This week, the media has been astir with news of findings from a new study released in JAMA Pediatrics that reported an increase in risk of autism spectrum disorders (ASD) in 4 to 6 year old children born to mothers who were prescribed antidepressants during pregnancy in the second and/or third trimester. It almost feels like media panic, with news and social media venues sharing the “alarming” results widely and scientists trying to moderate.
As a researcher in this field, my message is: CAUTION, CAUTION, CAUTION.
Single Studies: Beware
First of all, one single study rarely changes a previously held conclusion or a medical practice, like prescribing antidepressants to pregnant women. That’s not a bad thing. It’s a good thing. Scientists think of evidence as a “body of evidence,” because it’s always prudent to look at ALL the studies on a topic when drawing a conclusion or interpreting the meaning. If we all changed medical practice based on one single study, we wouldn’t be doing our jobs well.
What is the “body of evidence” on the topic of antidepressants in pregnancy and autism spectrum disorders (ASD)? Mostly equivocal. That means that there are just about as many studies that show an association between antidepressants in pregnancy and ASD as those that do not. One more study, especially a well done study like the one in JAMA Pediatrics, adds to the “body,” and is certainly something to take note of….but it doesn’t sway the balance of the evidence at this point.
Study Design and Study Quality
The JAMA Pediatrics study was a cohort study. It followed women who were pregnant through to when their children were 6 years old. Although this was a well-designed, high quality cohort study, this kind of study is always flawed by the fact that it simply cannot account for all the other potential causes of autism. That means that we can never, with 100% certainty, say that antidepressants cause autism.

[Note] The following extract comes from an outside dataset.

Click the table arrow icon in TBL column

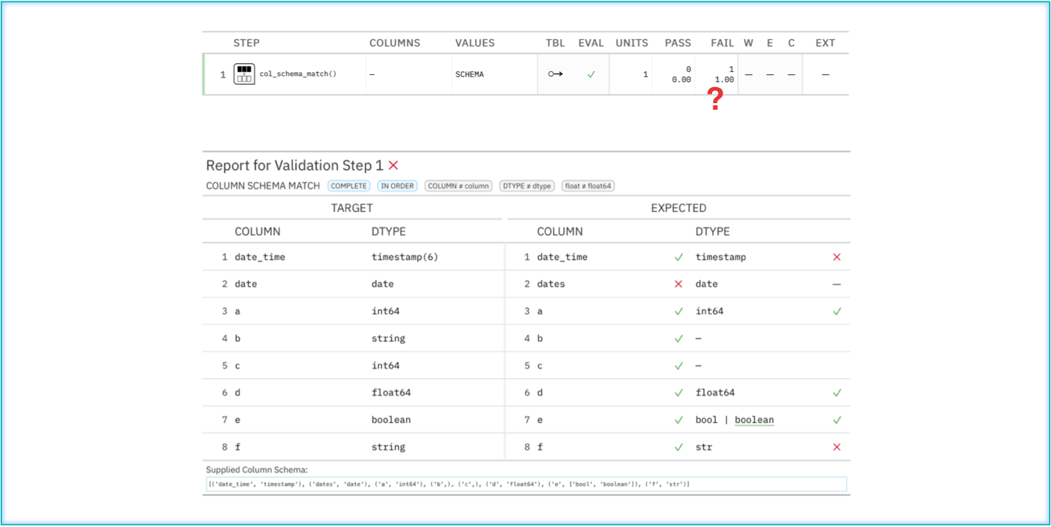click(556, 74)
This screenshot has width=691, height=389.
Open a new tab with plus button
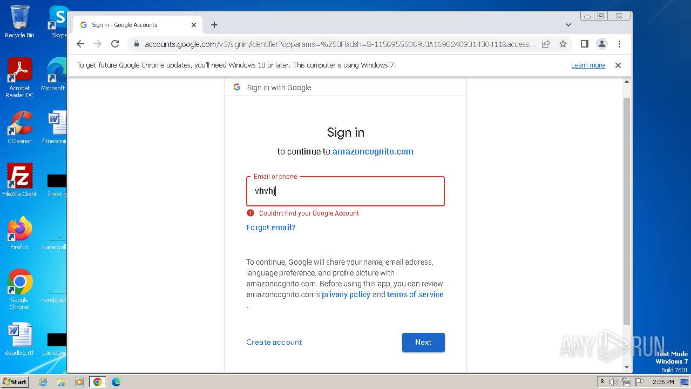click(214, 25)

There will always be other risk factors that we did not know about at the time of the study (and therefore didn’t take into account) or that the scientists couldn’t get information for. In the case of autism, we know so little about its risk factors that it is likely several risks were simply not accounted for in the study.

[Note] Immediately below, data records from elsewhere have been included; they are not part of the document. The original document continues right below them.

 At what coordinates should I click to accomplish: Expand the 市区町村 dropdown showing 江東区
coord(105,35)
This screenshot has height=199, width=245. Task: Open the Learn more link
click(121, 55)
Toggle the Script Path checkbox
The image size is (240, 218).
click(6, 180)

Perspective: How Many Children are Affected? How Big is the Risk?
Whenever we talk about the risk of a negative health outcome, such as autism spectrum disorder, we have to take a step back and ask how many individuals are affected. In this study, the medical records of 145,456 children were examined for a diagnosis of ASD. Less than 1% (0.7%) of children had such a diagnosis. Also, only 3% of women in the study were prescribed antidepressants. Although some media venues have reported that the risk of ASD in this study is “large,” the magnitude of the risk is small. And, it’s likely that if other “missing” risk factors were included in the study, the risk would be smaller yet.
What the Study Did Not Tell Us: The Risk of Untreated Depression in Pregnancy
The JAMA Pediatrics study aimed to answer one question:
- If a woman takes antidepressants in pregnancy, does it increase the risk that her child will be diagnosed with an autism spectrum disorder?

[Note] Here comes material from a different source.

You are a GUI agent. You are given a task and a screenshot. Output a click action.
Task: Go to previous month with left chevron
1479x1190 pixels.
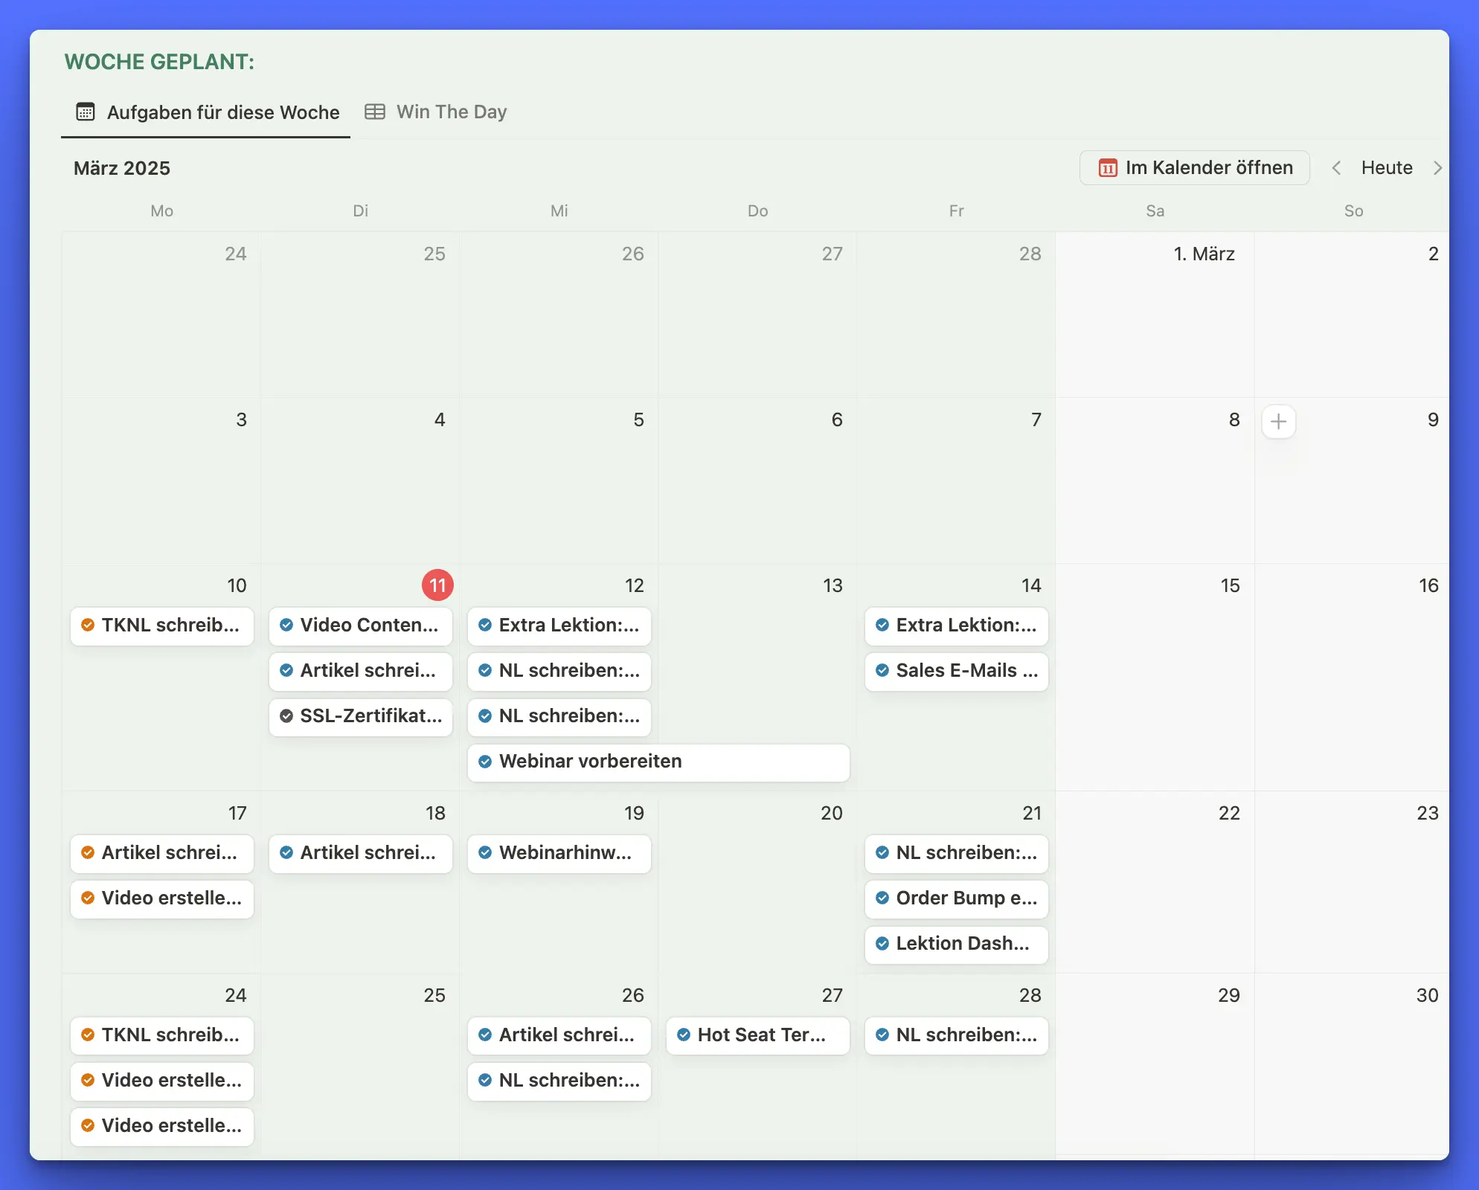pos(1336,168)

It did not answer the other question that should be addressed in any studies looking at the potential risks of prenatal medication:
- What is the risk of NOT treating a woman for depression in pregnancy – to her and to her child?
As such, this study doesn’t provide enough evidence to change medical practice regarding prescribing antidepressants in pregnancy. It gave evidence of a small risk of taking antidepressants. It did not give evidence of the risk of NOT taking antidepressants. We really only know half of the story from this study.
What are Current Recommendations About Taking Antidepressants in Pregnancy?
The most recent guideline on antenatal and postnatal mental health produced by the National Institute for Health and Care Excellence (NICE) is well respected by researchers and clinicians the perinatal mental health community. It says that women with moderate or severe depression in pregnancy or postpartum be treated with a high-intensity psychological intervention (e.g., cognitive behaviour therapy), or an antidepressant if the woman understands potential risks associated with the medication and:
- she has a preference for medication
- she declines psychological interventions
- or, her symptoms have not responded to psychological interventions.
One Final Note….
Our research shows that 45% of pregnant women choose not to raise concerns about their emotional health with their prenatal care provider because they are worried about “being put on antidepressants.” In other words, the fear (and myth) that there is only one option for treatment – medication – keeps women from even talking to their doctor about their struggles. Within the context of the current recommendations, it is important for women to understand that there are options for treatment that they can discuss with their physician and for physicians to offer those options. Medication is but one option.